### TRY IT:
Repeat the lines below exactly as written, please, from the line with "The height and width of the screenshot is (428, 948)." to the line with "Tap the 'some", both lines included, and no others.

+---+

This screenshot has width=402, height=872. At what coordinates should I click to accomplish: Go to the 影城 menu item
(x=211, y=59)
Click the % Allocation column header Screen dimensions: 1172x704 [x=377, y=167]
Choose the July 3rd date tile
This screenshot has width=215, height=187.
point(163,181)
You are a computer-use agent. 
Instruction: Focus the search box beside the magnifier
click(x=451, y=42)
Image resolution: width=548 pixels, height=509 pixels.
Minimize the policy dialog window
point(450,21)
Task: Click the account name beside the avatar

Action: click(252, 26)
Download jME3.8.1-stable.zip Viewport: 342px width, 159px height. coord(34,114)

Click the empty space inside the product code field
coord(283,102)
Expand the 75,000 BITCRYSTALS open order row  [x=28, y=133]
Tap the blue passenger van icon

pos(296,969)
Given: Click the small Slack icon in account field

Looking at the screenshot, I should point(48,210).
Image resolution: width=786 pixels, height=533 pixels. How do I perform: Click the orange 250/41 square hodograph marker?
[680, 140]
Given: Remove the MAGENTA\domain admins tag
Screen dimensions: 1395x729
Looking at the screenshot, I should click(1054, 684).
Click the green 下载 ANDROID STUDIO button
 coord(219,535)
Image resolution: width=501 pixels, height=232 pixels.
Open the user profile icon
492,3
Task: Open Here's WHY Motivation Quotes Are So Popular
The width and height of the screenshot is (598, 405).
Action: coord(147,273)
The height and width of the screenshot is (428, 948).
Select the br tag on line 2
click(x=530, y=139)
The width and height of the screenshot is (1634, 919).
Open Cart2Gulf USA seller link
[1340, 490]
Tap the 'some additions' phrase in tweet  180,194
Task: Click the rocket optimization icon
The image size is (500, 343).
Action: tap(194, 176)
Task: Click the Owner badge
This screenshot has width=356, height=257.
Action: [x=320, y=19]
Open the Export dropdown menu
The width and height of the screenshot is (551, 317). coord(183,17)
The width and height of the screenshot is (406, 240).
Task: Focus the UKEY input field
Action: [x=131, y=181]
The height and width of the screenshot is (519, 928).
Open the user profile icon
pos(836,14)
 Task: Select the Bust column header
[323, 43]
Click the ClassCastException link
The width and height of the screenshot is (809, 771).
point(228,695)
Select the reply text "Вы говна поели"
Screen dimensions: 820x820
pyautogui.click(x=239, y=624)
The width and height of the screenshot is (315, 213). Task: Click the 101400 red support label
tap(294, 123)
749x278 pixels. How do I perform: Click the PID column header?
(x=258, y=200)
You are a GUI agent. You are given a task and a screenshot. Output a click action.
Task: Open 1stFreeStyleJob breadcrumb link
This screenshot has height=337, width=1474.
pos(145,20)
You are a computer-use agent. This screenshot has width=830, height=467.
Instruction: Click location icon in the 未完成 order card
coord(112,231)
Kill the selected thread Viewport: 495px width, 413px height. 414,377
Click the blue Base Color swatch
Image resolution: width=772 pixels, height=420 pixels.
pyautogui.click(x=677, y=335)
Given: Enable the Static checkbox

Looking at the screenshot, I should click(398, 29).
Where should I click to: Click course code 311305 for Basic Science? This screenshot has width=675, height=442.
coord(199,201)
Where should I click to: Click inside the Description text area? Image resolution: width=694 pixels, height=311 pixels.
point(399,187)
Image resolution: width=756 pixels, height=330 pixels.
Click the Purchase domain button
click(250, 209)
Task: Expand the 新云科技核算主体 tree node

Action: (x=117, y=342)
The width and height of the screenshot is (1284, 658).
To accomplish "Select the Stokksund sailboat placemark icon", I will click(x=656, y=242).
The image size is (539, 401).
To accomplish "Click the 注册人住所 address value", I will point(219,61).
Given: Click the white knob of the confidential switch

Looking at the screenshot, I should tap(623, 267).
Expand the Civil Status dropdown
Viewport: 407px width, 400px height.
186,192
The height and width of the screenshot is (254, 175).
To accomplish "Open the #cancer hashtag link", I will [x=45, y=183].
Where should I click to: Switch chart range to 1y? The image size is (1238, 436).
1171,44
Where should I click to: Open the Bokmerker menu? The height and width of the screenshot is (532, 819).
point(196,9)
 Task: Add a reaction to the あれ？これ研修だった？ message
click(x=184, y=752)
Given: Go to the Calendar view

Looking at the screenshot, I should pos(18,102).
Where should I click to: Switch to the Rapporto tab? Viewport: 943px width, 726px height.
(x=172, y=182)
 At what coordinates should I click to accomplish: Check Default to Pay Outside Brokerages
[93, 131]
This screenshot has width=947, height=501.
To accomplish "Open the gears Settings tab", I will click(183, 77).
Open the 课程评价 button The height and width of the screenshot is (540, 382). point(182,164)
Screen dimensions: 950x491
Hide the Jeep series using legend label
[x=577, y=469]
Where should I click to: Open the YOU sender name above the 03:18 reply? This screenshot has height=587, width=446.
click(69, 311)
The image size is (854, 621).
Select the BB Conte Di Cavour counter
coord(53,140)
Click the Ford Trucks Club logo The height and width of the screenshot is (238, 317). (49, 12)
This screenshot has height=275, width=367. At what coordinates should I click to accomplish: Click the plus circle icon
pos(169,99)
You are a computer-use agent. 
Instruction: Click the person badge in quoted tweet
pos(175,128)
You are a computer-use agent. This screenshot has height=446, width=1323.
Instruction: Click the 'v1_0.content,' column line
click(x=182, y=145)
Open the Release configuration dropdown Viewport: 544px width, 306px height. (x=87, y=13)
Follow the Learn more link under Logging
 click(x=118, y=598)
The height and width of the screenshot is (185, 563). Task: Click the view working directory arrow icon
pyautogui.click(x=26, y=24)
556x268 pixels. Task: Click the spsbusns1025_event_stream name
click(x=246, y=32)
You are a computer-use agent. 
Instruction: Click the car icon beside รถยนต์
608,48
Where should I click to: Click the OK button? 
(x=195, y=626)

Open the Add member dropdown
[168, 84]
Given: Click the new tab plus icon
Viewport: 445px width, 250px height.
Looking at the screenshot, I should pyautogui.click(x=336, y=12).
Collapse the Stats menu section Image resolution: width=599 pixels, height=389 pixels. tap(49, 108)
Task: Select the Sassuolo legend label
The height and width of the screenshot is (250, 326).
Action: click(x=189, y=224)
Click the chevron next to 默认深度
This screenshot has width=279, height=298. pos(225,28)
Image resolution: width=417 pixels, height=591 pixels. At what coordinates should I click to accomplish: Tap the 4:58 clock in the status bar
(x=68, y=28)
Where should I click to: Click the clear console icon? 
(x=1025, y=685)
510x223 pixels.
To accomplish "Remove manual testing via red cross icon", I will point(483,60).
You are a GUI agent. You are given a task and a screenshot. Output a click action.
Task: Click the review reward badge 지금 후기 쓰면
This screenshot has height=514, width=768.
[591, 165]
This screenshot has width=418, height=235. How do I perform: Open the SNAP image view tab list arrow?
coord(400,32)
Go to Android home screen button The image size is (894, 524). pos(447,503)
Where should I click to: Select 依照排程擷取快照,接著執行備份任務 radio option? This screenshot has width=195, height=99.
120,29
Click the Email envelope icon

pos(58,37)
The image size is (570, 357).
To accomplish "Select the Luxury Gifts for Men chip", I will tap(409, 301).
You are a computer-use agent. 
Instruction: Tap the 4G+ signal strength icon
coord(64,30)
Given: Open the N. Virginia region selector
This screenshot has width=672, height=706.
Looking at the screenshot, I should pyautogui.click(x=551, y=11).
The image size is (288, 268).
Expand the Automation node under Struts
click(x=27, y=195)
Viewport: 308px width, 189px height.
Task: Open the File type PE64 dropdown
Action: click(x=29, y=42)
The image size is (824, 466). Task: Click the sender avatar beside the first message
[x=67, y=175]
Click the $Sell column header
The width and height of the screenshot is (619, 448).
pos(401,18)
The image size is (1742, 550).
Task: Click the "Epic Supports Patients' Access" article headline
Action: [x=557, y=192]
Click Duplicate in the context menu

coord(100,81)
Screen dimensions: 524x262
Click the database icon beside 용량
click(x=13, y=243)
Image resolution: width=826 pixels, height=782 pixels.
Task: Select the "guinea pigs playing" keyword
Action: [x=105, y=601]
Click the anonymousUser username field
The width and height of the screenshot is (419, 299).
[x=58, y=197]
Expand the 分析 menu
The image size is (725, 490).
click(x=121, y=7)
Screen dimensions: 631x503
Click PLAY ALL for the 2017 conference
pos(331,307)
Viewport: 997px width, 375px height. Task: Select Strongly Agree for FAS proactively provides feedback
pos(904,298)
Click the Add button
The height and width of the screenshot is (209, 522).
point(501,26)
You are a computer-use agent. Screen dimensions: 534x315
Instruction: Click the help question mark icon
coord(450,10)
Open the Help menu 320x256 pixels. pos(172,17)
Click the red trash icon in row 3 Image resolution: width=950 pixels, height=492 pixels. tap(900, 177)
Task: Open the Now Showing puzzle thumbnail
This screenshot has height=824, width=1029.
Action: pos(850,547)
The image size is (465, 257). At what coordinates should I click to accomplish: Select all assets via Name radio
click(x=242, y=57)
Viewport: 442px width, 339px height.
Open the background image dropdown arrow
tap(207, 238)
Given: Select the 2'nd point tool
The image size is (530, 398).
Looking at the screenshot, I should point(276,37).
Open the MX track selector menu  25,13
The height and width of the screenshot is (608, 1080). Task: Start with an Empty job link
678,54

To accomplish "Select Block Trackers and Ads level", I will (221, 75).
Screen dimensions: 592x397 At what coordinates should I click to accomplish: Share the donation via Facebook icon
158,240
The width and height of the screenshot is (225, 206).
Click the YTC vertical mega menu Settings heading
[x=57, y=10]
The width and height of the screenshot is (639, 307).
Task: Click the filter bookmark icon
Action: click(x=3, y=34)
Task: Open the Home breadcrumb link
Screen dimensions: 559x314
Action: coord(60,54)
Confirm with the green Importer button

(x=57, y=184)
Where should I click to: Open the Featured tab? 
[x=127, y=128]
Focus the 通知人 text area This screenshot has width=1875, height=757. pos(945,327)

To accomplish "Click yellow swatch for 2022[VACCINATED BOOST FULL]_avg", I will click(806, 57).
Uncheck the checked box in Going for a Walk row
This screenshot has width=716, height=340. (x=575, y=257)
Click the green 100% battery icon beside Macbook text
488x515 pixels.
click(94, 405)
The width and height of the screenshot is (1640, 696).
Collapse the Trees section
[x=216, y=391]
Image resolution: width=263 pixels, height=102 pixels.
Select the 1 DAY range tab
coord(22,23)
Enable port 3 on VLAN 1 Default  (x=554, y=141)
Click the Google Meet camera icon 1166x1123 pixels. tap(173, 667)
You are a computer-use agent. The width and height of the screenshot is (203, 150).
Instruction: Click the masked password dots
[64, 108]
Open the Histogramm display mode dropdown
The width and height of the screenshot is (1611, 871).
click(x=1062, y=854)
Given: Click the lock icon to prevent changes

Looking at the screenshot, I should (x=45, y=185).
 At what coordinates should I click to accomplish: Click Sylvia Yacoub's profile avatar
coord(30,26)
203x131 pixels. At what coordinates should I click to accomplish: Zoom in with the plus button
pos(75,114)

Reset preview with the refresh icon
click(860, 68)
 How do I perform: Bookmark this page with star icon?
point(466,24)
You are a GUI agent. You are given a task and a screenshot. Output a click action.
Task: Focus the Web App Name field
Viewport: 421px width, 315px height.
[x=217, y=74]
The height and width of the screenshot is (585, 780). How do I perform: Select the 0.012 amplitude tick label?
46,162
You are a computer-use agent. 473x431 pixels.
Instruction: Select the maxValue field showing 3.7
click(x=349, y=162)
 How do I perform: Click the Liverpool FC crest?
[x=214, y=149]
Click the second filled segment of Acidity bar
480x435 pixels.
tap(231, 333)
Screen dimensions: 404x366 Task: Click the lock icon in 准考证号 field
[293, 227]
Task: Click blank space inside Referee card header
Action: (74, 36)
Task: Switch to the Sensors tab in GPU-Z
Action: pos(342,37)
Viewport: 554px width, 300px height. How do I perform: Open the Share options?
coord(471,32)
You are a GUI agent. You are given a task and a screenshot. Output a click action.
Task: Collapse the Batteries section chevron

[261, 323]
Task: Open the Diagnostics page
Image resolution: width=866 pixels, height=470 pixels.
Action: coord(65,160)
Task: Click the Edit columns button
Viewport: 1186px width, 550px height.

+---+

### EXPECTED ANSWER:
The height and width of the screenshot is (428, 948).
Select the br tag on line 2
click(x=530, y=139)
The width and height of the screenshot is (1634, 919).
Open Cart2Gulf USA seller link
[1340, 490]
Tap the 'some additions' phrase in tweet  180,194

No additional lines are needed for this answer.